For local parties, the validator application runs background automation that mints all activity records automatically. External parties sign transactions with keys they control, so the validator automation cannot mint on their behalf directly. External parties have two options:
  • Minting delegation — Delegate reward collection to a validator, avoiding custom automation.
  • Custom automation — Call AmuletRules_Transfer at least once per round with all activity records as inputs.
CIP-0073 (Weighted Validator Liveness Rewards for SV-Determined Parties) describes additional support for this workflow.

Activity Records

Activity record attribution can be shared among multiple beneficiaries. Each beneficiary receives a weight (summing to 1.0), and the system creates a separate contract per beneficiary/weight pair during minting. An application’s reward depends on whether it is designated as featured or unfeatured (the default). After CIP-0078, only featured applications receive a reward. A featured application gets a minting weight with a total equivalent value of approximately $1 USD per qualifying activity (the Super Validators may adjust this amount). The FeaturedAppActivityMarker is the preferred mechanism for generating application activity records. Featured one-step transfers via TransferPreapproval also generate an AppRewardCoupon for the provider party. To become a featured application, submit a request through the GSF featured app request form. The tokenomics committee reviews submissions; progress is tracked on the tokenomics committee topics page. On DevNet, you can self-feature your application for testing purposes.
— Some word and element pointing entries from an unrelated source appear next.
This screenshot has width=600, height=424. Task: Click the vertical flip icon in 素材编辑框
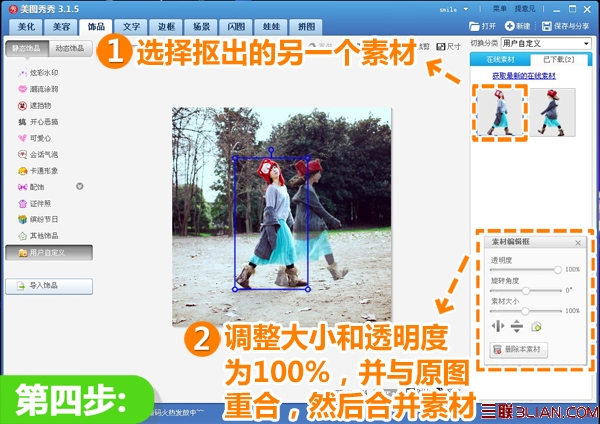coord(517,326)

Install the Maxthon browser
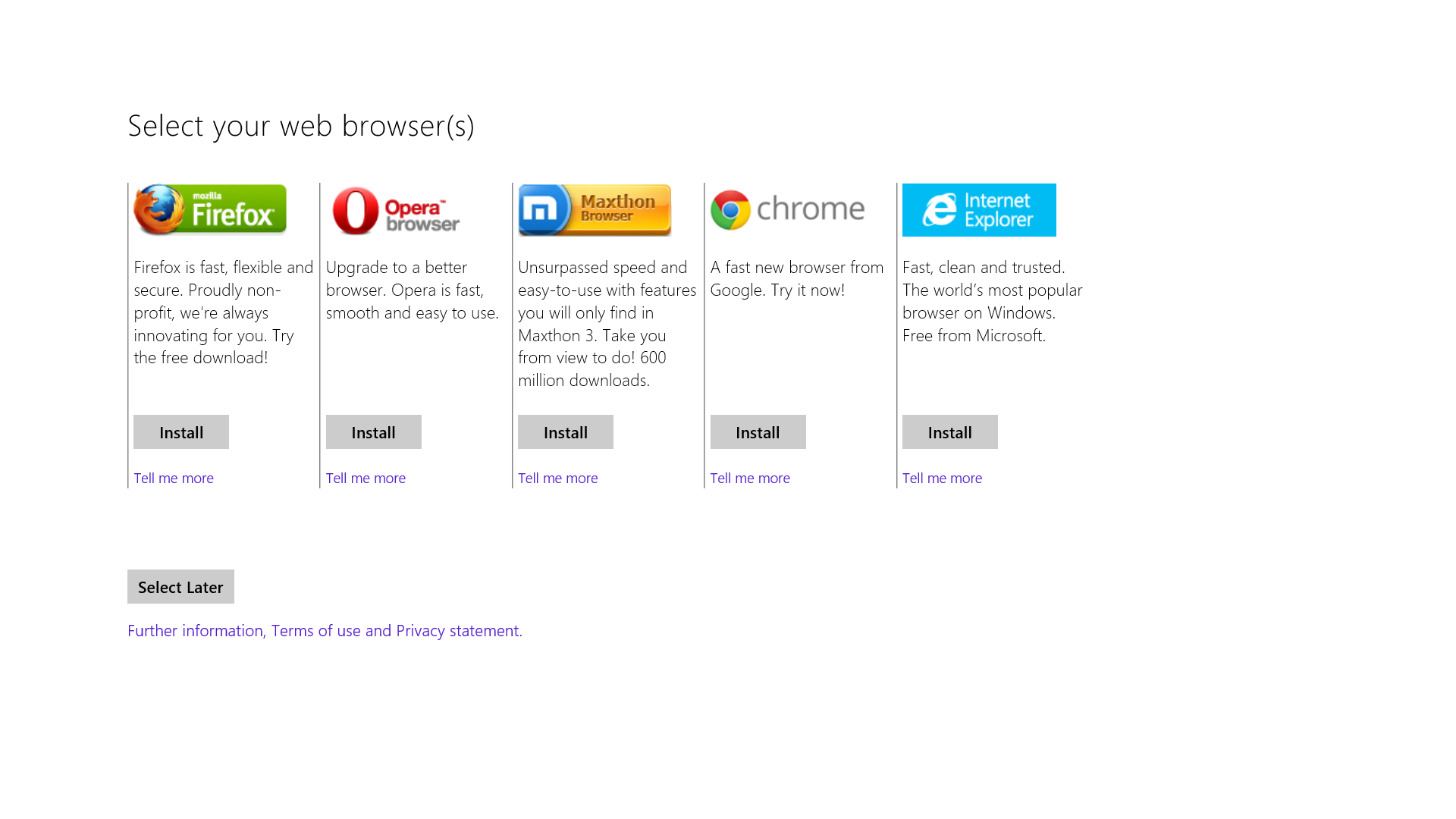[566, 432]
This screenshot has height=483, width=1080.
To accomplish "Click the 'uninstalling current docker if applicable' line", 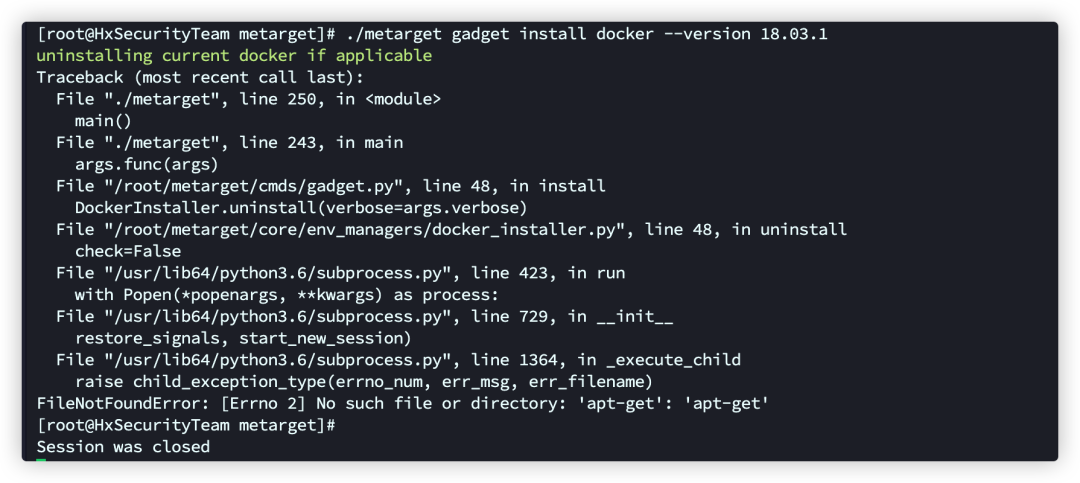I will coord(234,56).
UTXO Model and Dust Expiry

CC holdings use a UTXO (unspent transaction output) model. Each coin is represented as an individual Amulet contract on the ledger with a specific face value. Transfers consume input UTXOs and create new output UTXOs, similar to Bitcoin’s transaction model but with privacy — balances are visible only to entitled parties, and there is no public ledger of all holdings. When a transfer produces change (the input exceeds the amount being sent), a new UTXO is created for the remainder. Over time, this can result in a wallet holding many small-value UTXOs.

Dust Expiry

The per-UTXO holding fee creates a natural cleanup mechanism for dust. Because the fee is fixed per contract regardless of the coin’s face value, a 0.001 CC coin and a 1000 CC coin accrue the same holding fee per unit of time. Small coins therefore become uneconomical faster. Once the accrued holding fee on a UTXO exceeds its face value, Super Validators can expire the contract by exercising the Amulet_Expire choice. This removes the contract from the ledger entirely. Users are incentivized to merge small coins into larger ones to minimize the number of UTXOs and reduce holding fee exposure. The Splice wallet automation handles this merging automatically when possible.
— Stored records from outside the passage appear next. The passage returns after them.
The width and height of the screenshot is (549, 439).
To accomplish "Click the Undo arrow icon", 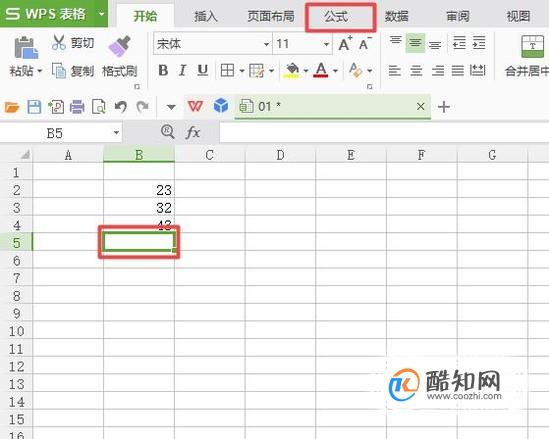I will click(x=121, y=106).
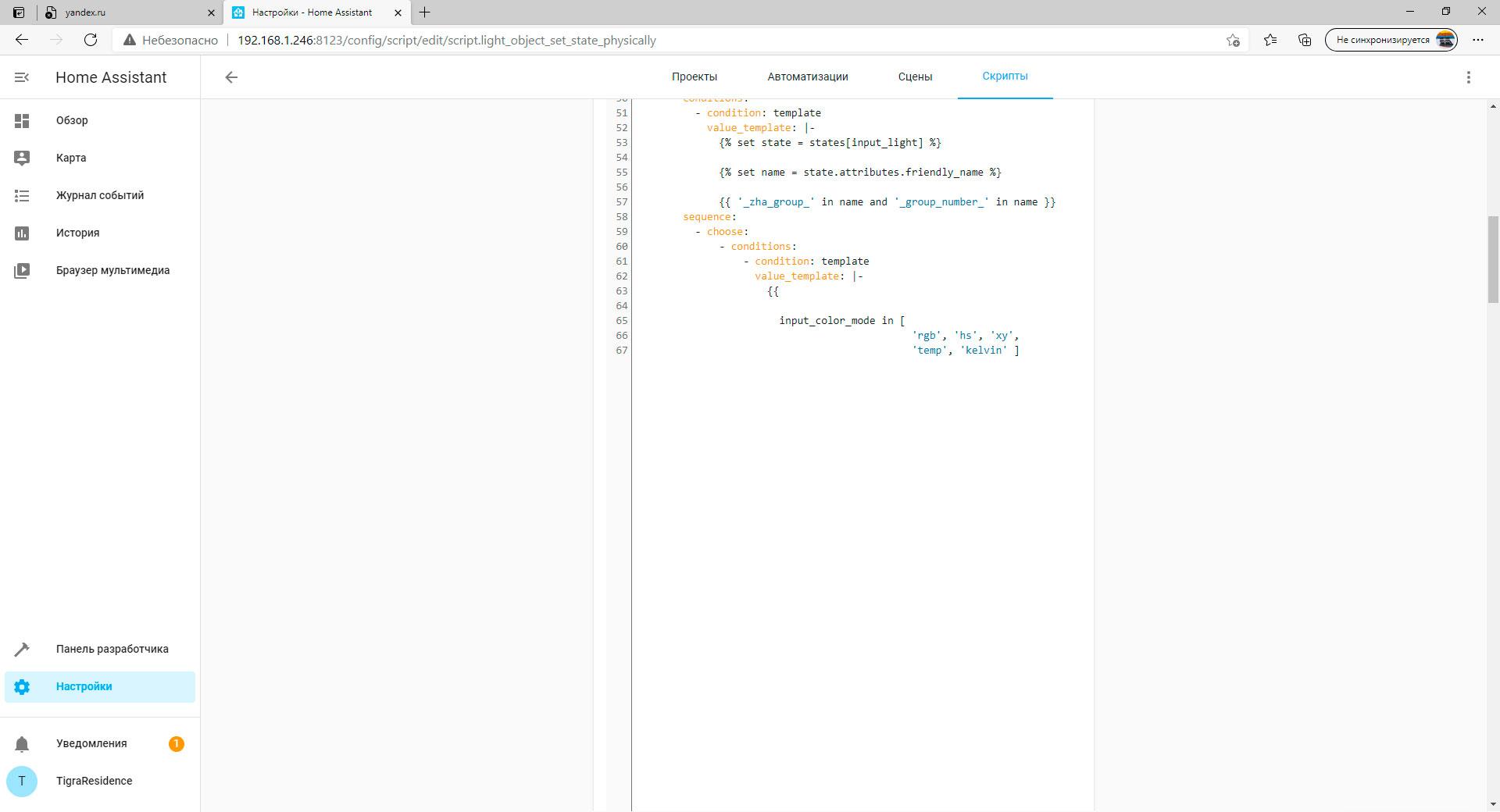Toggle Collections panel in browser toolbar

1304,40
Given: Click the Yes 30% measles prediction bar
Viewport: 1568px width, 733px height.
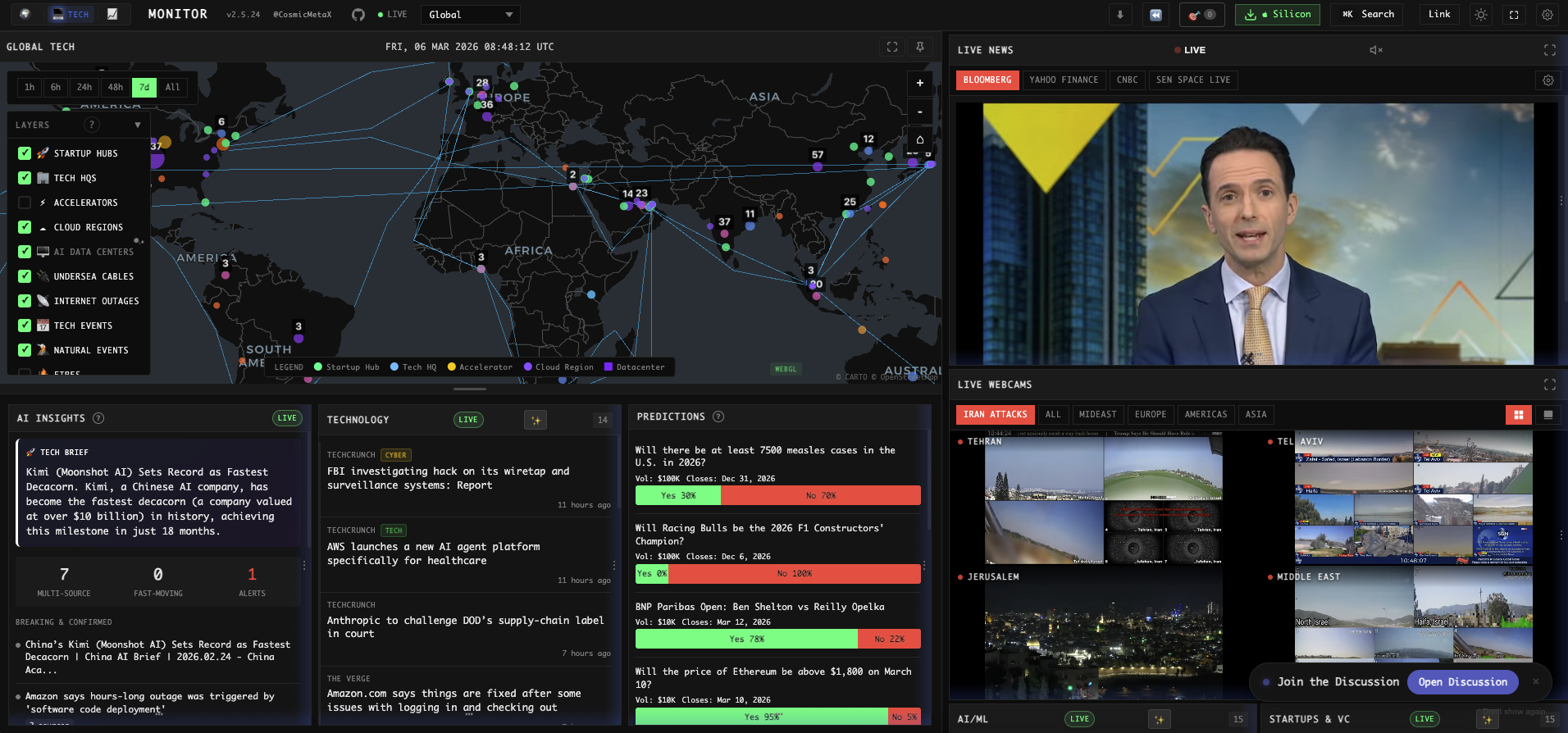Looking at the screenshot, I should pyautogui.click(x=677, y=495).
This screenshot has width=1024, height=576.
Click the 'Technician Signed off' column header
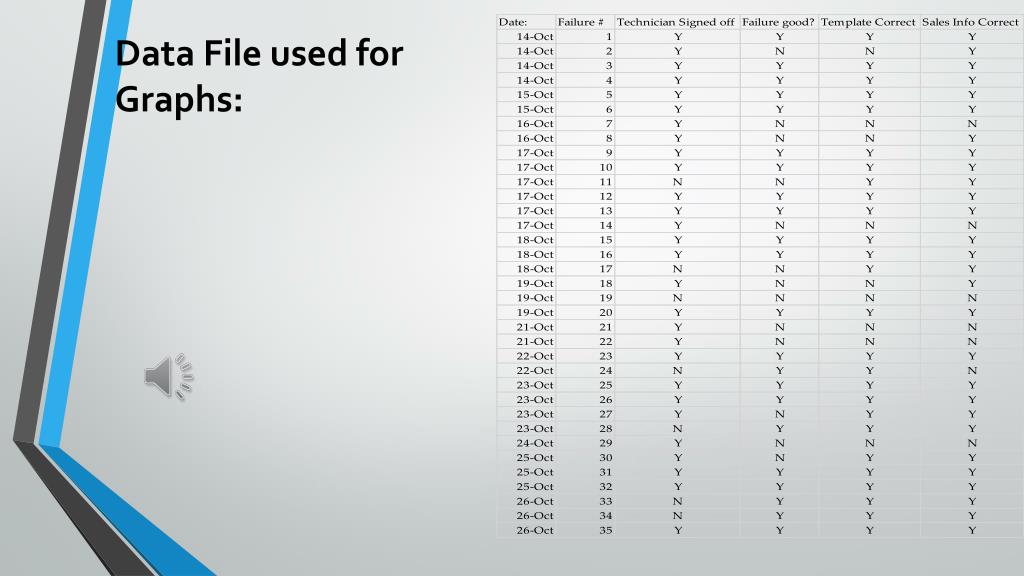point(675,22)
CN Token Standard (CIP-0056)

CIP-0056 defines the Canton Network Token Standard, a set of Daml interfaces for token operations including transfers, locks, and metadata queries. The Splice wallet implements CIP-0056 for CC, and applications that handle CC programmatically interact through these standard interfaces. CIP-0056-based two-step transfers work as follows:
  1. The sender locks the desired CC amount, creating a transfer offer.
  2. The receiver accepts the offer, which unlocks the CC and completes the transfer.
This two-step flow does not rely on sender-side automation and works well for external parties. Since CIP-0078, these operations incur no fees and generate no activity records. For API details, see the CIP-0056 text and the token standard source code.